The entries are to be written out word for word, with their images left out.
#### DATA FOR REVIEW
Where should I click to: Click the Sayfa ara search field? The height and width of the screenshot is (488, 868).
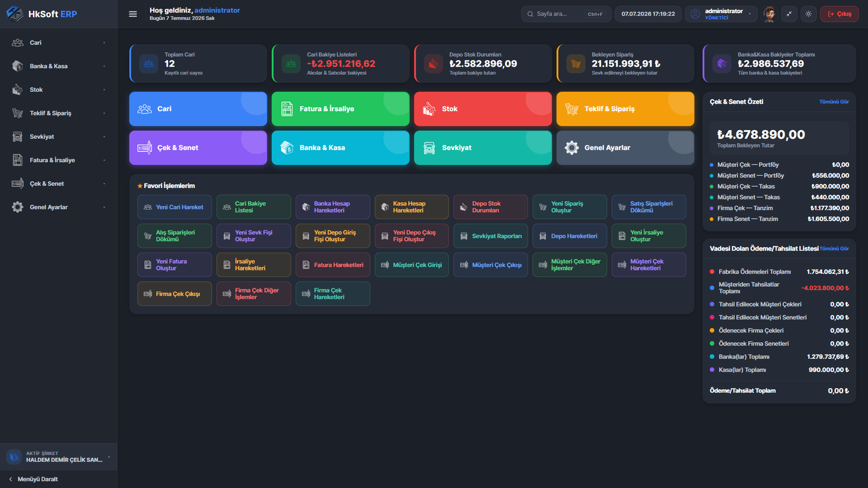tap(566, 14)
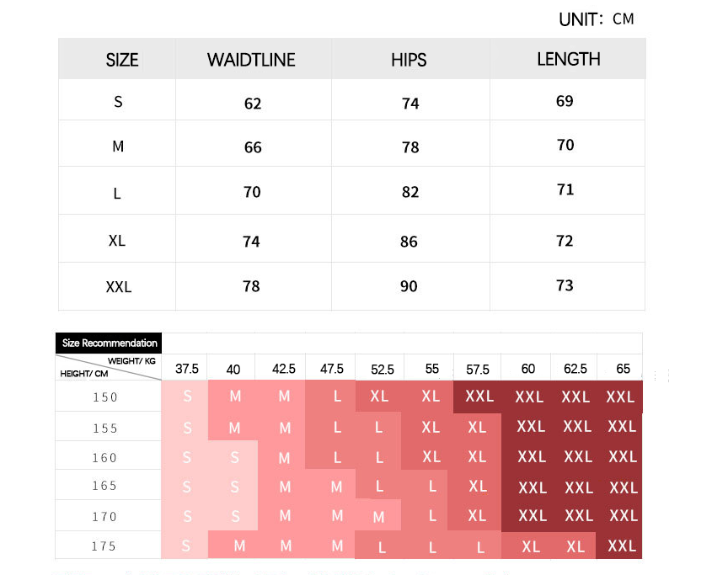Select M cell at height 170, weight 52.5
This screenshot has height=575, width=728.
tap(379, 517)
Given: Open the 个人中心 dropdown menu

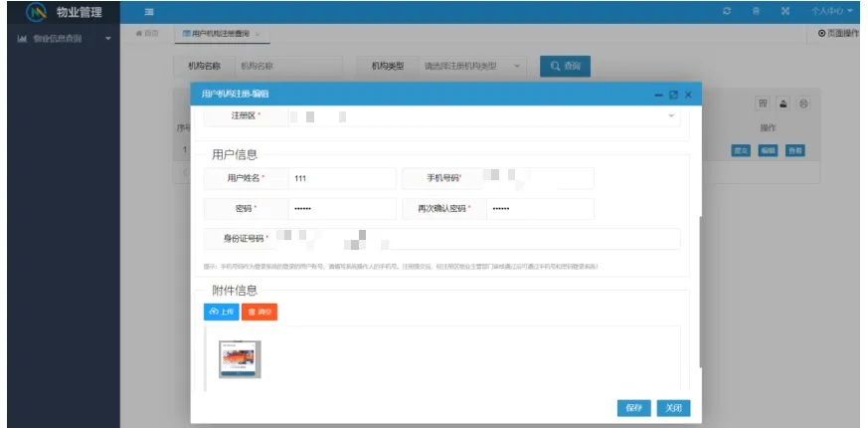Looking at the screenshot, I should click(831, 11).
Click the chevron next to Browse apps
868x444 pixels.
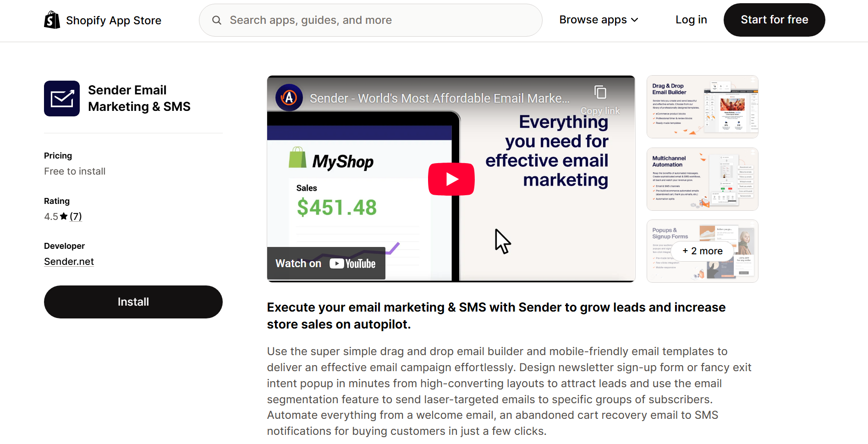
########
ANSWER SECTION —
Where should I click to: Click the Sayfa ara search field? The height and width of the screenshot is (488, 868).
tap(566, 14)
Select M cell at height 170, weight 52.5
This screenshot has height=575, width=728.
tap(379, 517)
Given: Open the 个人中心 dropdown menu

Looking at the screenshot, I should click(831, 11).
Click the chevron next to Browse apps
868x444 pixels.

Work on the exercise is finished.